Solectron to Buy C-MAC for $2.7B
By Bernard Levine - August 13, 2001
|Koichi Nishimura, Solectron chairman, president and CEO|
The contracting contraction has begun and with it is coming a new world of contract manufacturing superpowers.
Last week's agreement for contract manufacturing leader Solectron Corp. of Milpitas, Calif., to acquire the smaller but more vertically integrated C-MAC Industries Inc. of Montreal in a $2.7 billion deal comes on the heels of Sanmina Corp. of San Jose agreeing to buy Huntsville, Ala.-based SCI Systems Inc. for $6 billion.
More blockbuster acquisition moves among leading contract manufacturers are expected as the electronics industry increasingly embraces the outsourcing model and the strongest contractors bolster their prowess and efficiencies. When the Sanmina-SCI deal surfaced a few weeks ago, many industry analysts and participants predicted more such acquisition moves were likely, as a handful of more vertically integrated, globally positioned megacontractors emerge to dominate the electronic manufacturing services (EMS) world (see ENews, July 23). Who would be acquired next, many wondered? And now we know.
Solectron (nyse: SLR) and C-MAC (nyse: EMS) have reached a definitive agreement under which Solectron will issue 1.755 shares of Solectron common stock in exchange for each C-MAC common share outstanding. Based on Solectron stock's Wednesday closing price of $17.20, the transaction is valued at $30.19 per share of C-MAC common stock, or about $2.7 billion, including the assumption of debt. The boards of both companies have already approved the transaction. Completion, subject to stockholder and other approvals, is expected by the end of the year.
"We believe the addition of C-MAC's electromechanical/enclosure capabilities will position Solectron well to provide full-system assembly solutions, one of the next major outsourcing waves for the EMS industry," said Merrill Lynch analyst Jerry Labowitz. Communications customers will benefit, for example, with the combined company offering high-volume PCB assembly and high-complexity electromechanical assembly/enclosure production.
"We view this acquisition favorably as it furthers Solectron's vertical integration strategy, broadens the company's manufacturing capabilities (e.g., microcircuits, enclosures, backplanes, etc.) and presents new business opportunities in markets such as the automotive segment," Labowitz said.
The deal, according to Koichi Nishimura, Solectron chairman, president and chief executive officer, "is another significant step along our strategic path of providing the capabilities our customers need to outrun their competition. C-MAC's systems solutions expertise helps Solectron meet a key long-range initiative and further strengthens our industry-leading technology, manufacturing and supply-chain services.
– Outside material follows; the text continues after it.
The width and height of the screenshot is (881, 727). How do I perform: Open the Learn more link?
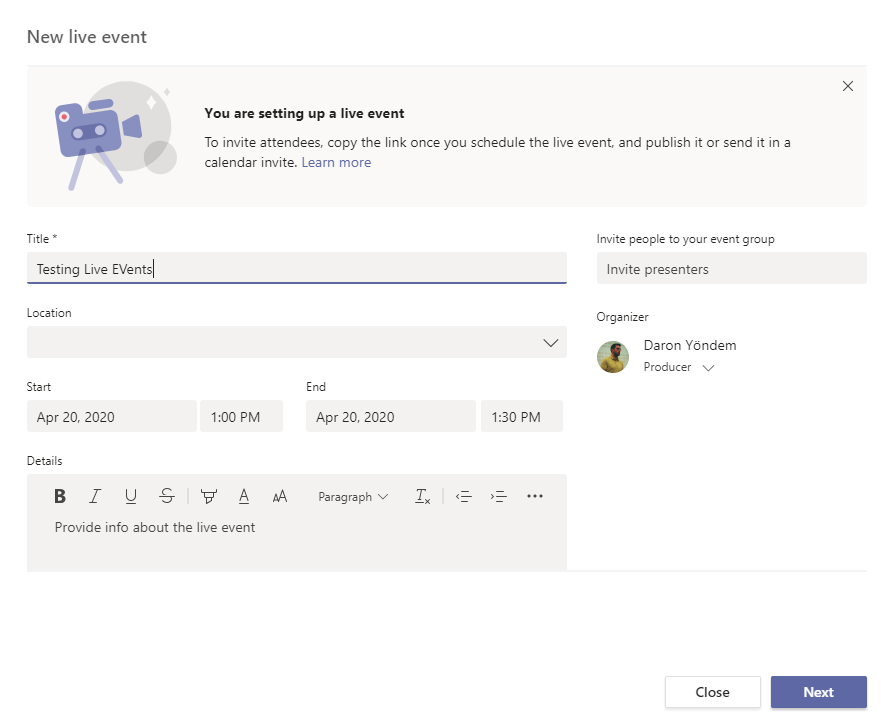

In addition, the transaction provides us with access to the automotive electronics industry, which we have specifically targeted for growth."
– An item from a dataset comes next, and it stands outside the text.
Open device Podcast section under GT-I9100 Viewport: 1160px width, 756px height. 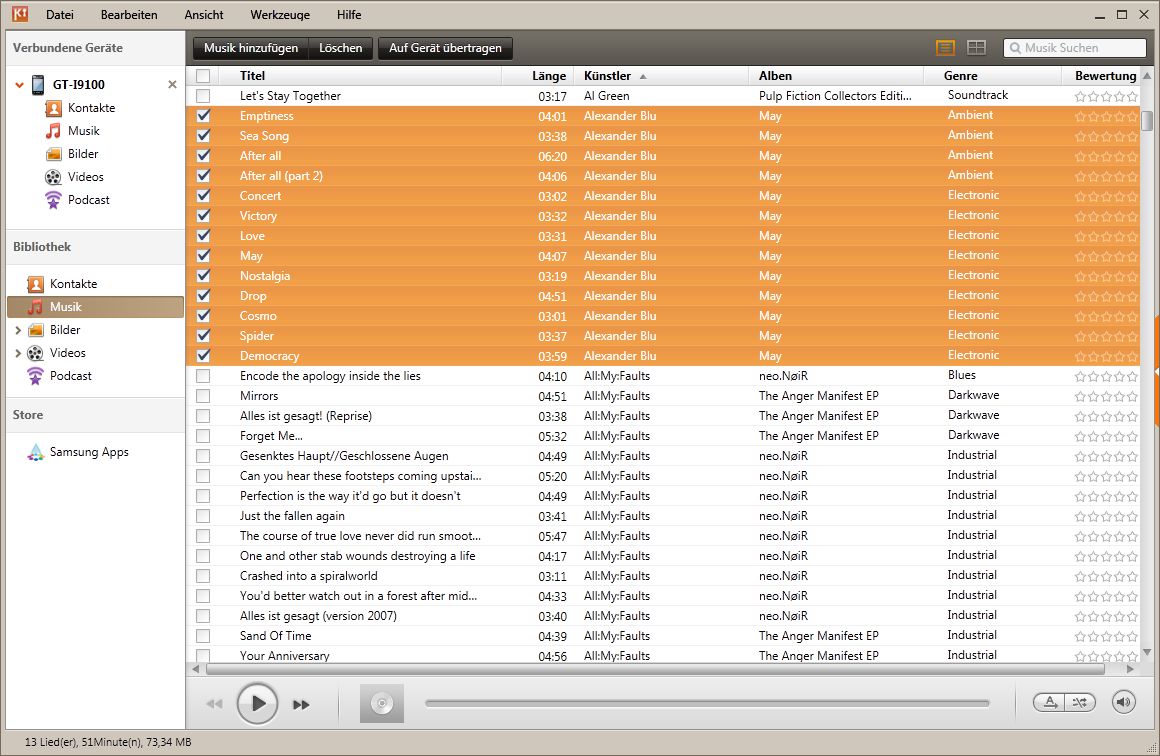click(88, 200)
The transaction also expands Solectron's presence in Canada and elsewhere. C-MAC has facilities in seven cities in Quebec, Manitoba and Ontario. Solectron has facilities in Calgary, Alberta and Ontario.
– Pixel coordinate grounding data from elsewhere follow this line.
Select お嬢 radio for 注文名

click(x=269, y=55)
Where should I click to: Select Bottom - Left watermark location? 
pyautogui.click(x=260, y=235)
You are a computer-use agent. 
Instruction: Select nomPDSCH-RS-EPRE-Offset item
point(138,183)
Also last week, Solectron said it expects fiscal 2001 fourth-quarter sales of $3 billion to $3.5 billion and fiscal 2002 sales of $16 billion to $18.5 billion. C-MAC annual sales are reportedly in the $2 billion range.
Dennis Wood, chairman, president and CEO of C-MAC, will chair a committee of Solectron's board focused on selective vertical integration and corporate strategy and will oversee the integration of the two organizations. In addition to Wood, Solectron plans to add a second current C-MAC board member to its board.